A questão é bem mais profunda se pararmos para analisar a história da nossa sociedade e todos os seus pilares machistas e patriarcais, porque tudo isso influencia, por exemplo, na vida das ribeirinhas da região Norte, que não acreditam ter outra opção a não ser viver condenadas.

Desde muito novas somos levadas a acreditar que nossa existência no mundo se dá unicamente em prol da criação de um lar, da criação dos filhos e da subserviência à figura masculina. Não podemos almejar nada além do que determinaram para o nosso gênero, e se apanhamos foi porque merecemos, se morremos também merecemos. É por isso que, mais do que nunca, a pauta feminista precisa estar servida nas mesas das famílias, do café da manhã ao jantar.  

Desafios da Luta Feminista na Quarentena

O Feminismo prega a igualdade de gênero, uma sociedade a qual mulheres e homens tenham, de fato, os mesmos direitos. Defende que mulheres possam andar nas ruas sem ter que aguentar ofensa disfarçada de cantada, meninas e mulheres devem entender que seus corpos a elas pertencem. Ele defende que as mulheres possam ganhar o mesmo salário que os homens ao desempenhar a mesma função, bem como empodera a mulher para que ela seja a dona do próprio destino, e esse é, sem dúvida, um caminho sem volta.

Por isso, o Feminismo, que detém diversas vertentes (Liberal, Emancipacionista, Negro…) precisa ser uma discussão presente na realidade de todas as pessoas, e deve se adequar a discussão de gênero, de raça e de classe, para que a sociedade seja reconstruída pautada em preceitos mais igualitários.  

Durante a rotina normal, o feminismo- sempre bastante debatido dentro das universidades, grupos políticos e coletivos-, para atingir toda a população, precisa sair dos muros dessas entidades. Contudo, durante a quarentena, com a impossibilidade da troca de conhecimento através das conversas, o esforço precisa ser maior na propagação do Feminismo, através das redes sociais, das conversas familiares, e do repasse de informação de uma forma geral.

O trabalho para que as mulheres não fiquem confinadas com seus algozes é de toda a sociedade e do Estado. Os postos de recolhimento das denúncias precisam funcionar, o 180 (Central de Atendimento à Mulher) precisa ser divulgado e estar ativo, nossa solidariedade para com a vizinha deve ser real, ao menor barulho de objeto quebrando. Porque como disseram feministas italianas, ao não poderem realizar as manifestações do dia 8 de Março deste ano nas ruas: “não queremos voltar à normalidade, porque esta normalidade já é demasiadamente injusta e desigual, racista e heteropatriarcal”.

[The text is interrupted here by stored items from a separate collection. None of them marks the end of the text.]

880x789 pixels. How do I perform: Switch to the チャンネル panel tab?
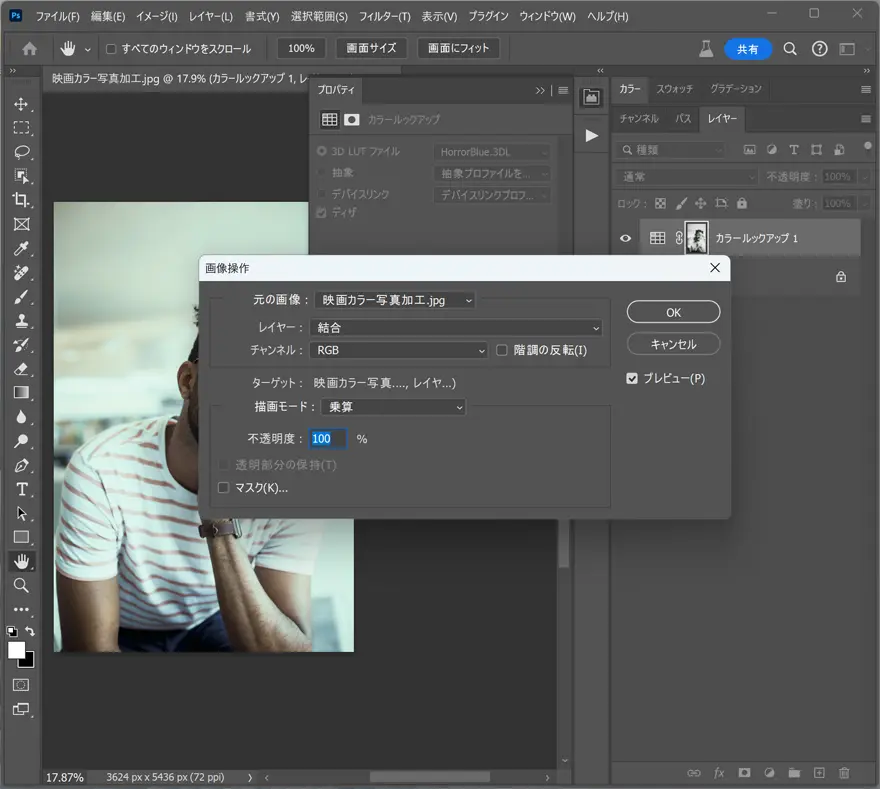pyautogui.click(x=639, y=119)
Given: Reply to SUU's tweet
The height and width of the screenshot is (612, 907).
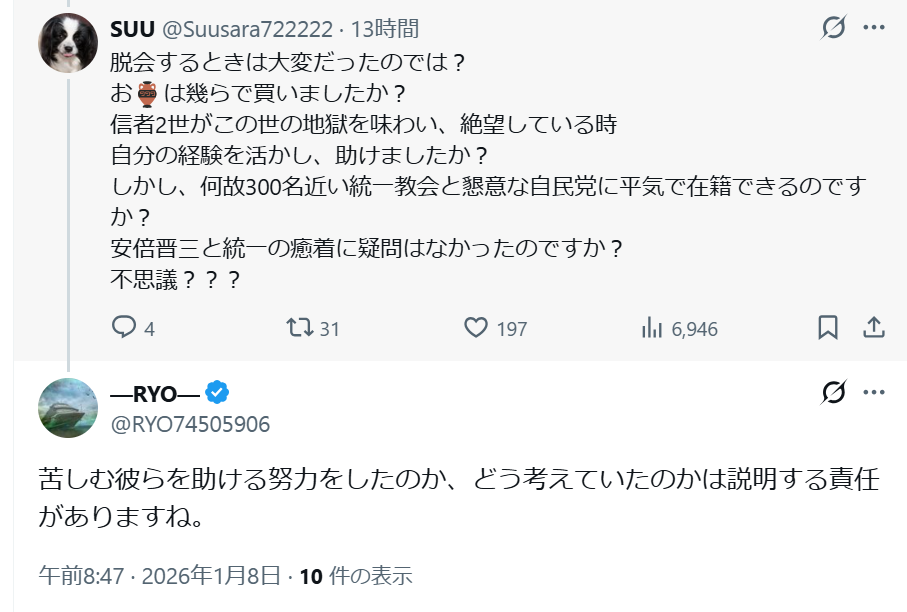Looking at the screenshot, I should point(124,328).
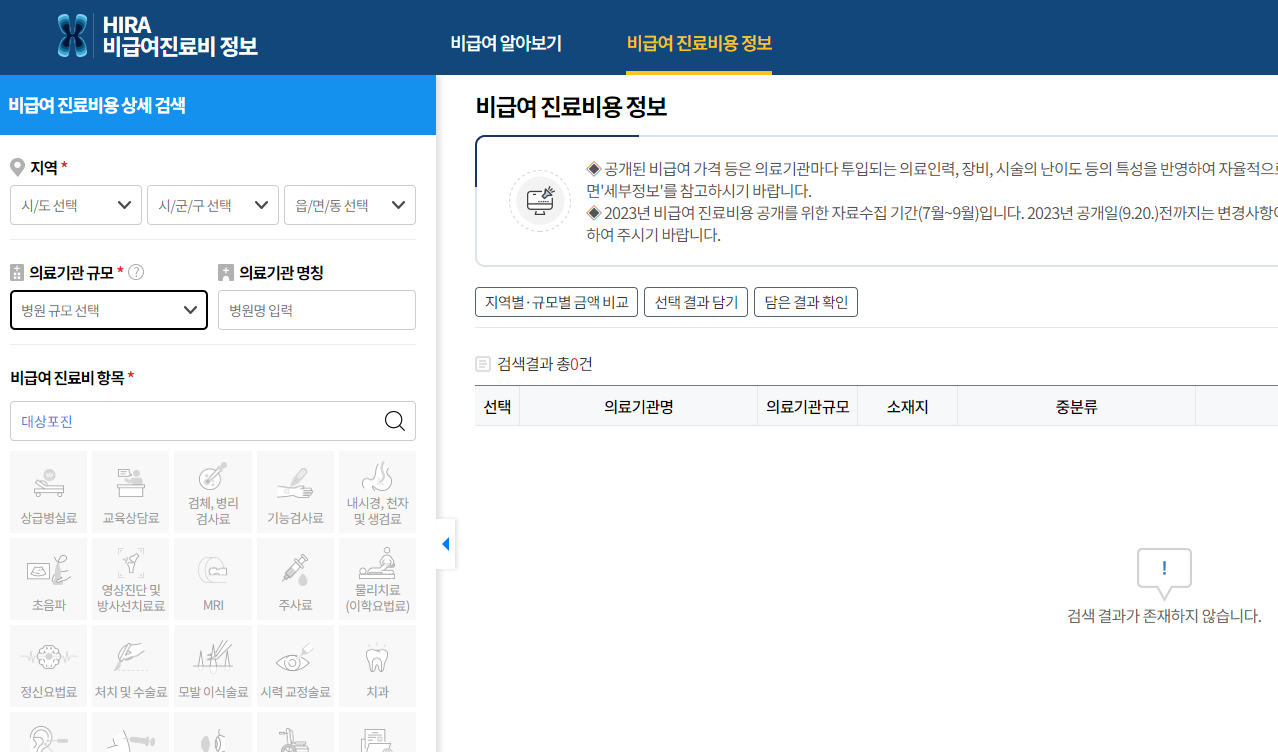Pick the 치과 dental category icon
This screenshot has width=1278, height=752.
pos(377,665)
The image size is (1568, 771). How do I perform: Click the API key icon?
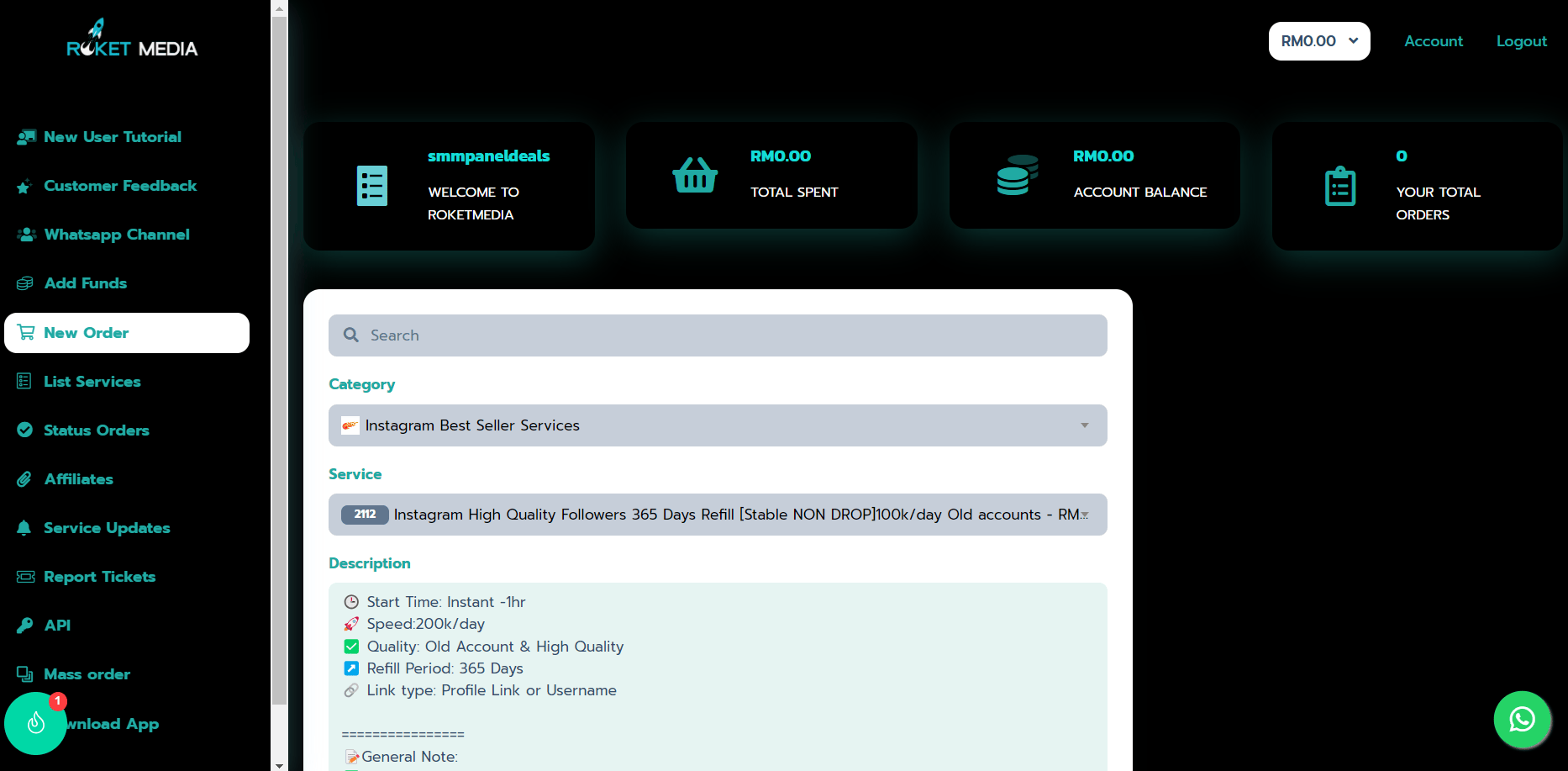[25, 626]
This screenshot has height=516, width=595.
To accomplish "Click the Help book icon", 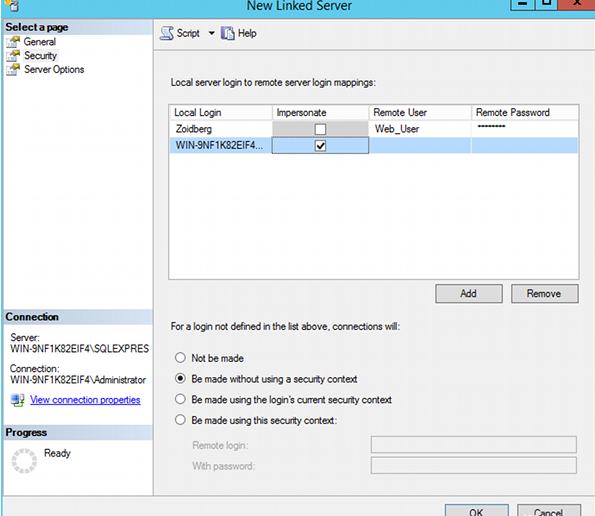I will 228,33.
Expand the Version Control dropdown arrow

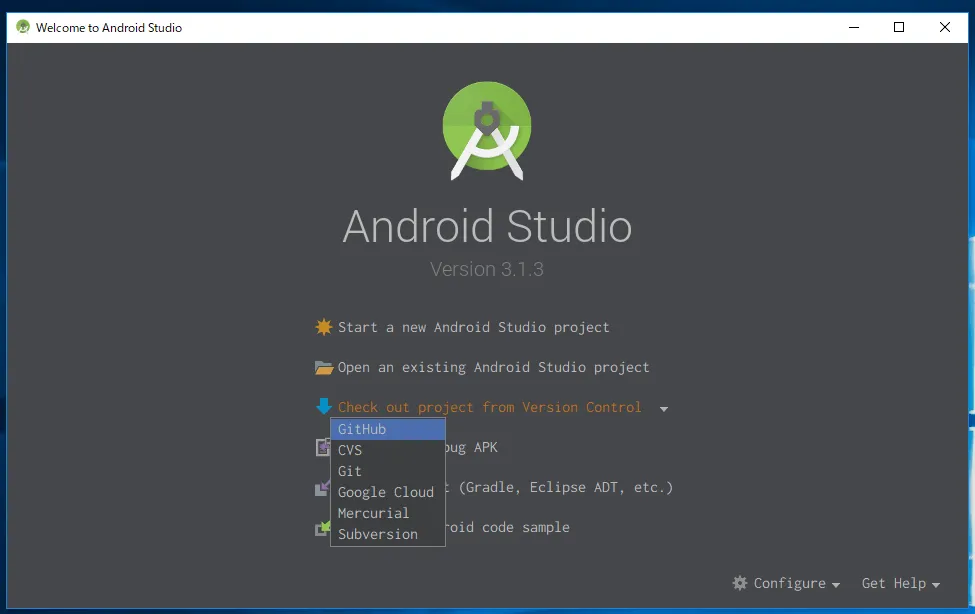663,408
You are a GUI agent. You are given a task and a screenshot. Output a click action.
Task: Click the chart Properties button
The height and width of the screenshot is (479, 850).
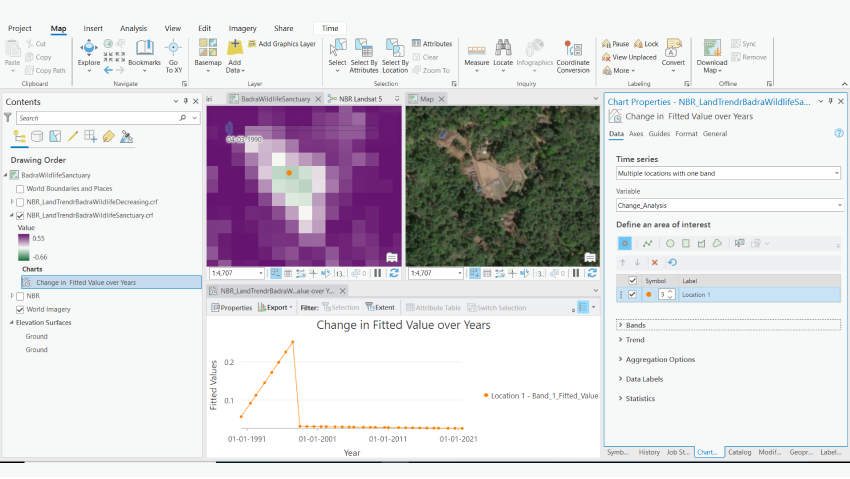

Portanto, a revolução feminista não entrará em quarentena, ela continuará sendo a ferramenta de sobrevivência das mulheres e a engrenagem de um futuro melhor, pois daqui não iremos para trás. A luta continuará sendo diária, pelas que já se foram e pelas que ainda virão, por enquanto, com as ferramentas que estiverem ao alcance. 

Serviço:

A central funciona 24h todos os dias da semana – Ministério da Mulher, da Família e dos Direitos Humanos (MMFDH), por meio da Secretaria Nacional de Políticas para as Mulheres (SNPM) .

*O artigo não representa a opinião do Observatório da Democracia, Direitos Humanos e Políticas Públicas e tampouco da Universidade Federal do Amapá.